**The problem**
Find the word "accomplish" in the records below. List each line containing it.

Saved data entries:
== Segment start ==
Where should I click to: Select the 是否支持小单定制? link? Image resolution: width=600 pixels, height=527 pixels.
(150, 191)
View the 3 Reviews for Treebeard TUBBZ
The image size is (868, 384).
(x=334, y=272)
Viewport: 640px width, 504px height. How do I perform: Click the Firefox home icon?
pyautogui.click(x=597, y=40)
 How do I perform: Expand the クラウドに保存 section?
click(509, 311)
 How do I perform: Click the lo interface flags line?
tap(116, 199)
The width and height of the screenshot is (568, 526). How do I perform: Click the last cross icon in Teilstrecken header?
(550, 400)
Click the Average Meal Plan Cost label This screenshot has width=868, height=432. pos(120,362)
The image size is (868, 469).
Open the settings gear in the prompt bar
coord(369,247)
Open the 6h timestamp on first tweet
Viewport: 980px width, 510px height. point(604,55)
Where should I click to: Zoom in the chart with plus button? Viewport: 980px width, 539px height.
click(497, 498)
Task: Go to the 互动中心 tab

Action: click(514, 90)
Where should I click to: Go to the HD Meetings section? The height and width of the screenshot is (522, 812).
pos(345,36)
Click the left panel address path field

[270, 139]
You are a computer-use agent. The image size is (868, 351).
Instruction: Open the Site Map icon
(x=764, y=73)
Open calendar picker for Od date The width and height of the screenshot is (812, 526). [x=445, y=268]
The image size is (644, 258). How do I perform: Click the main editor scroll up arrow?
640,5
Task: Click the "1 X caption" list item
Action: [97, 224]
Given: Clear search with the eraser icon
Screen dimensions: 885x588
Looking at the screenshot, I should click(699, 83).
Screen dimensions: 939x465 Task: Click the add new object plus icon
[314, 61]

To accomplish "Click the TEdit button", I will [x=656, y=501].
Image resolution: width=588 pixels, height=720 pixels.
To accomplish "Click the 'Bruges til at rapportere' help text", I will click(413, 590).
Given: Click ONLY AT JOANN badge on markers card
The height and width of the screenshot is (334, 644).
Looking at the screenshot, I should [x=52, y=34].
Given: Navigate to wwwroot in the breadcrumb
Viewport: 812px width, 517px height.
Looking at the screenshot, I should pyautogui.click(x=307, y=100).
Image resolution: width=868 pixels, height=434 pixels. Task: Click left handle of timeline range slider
== Segment end ==
**Result**
To accomplish "Click the TEdit button", I will [x=656, y=501].
To accomplish "Click the 'Bruges til at rapportere' help text", I will click(413, 590).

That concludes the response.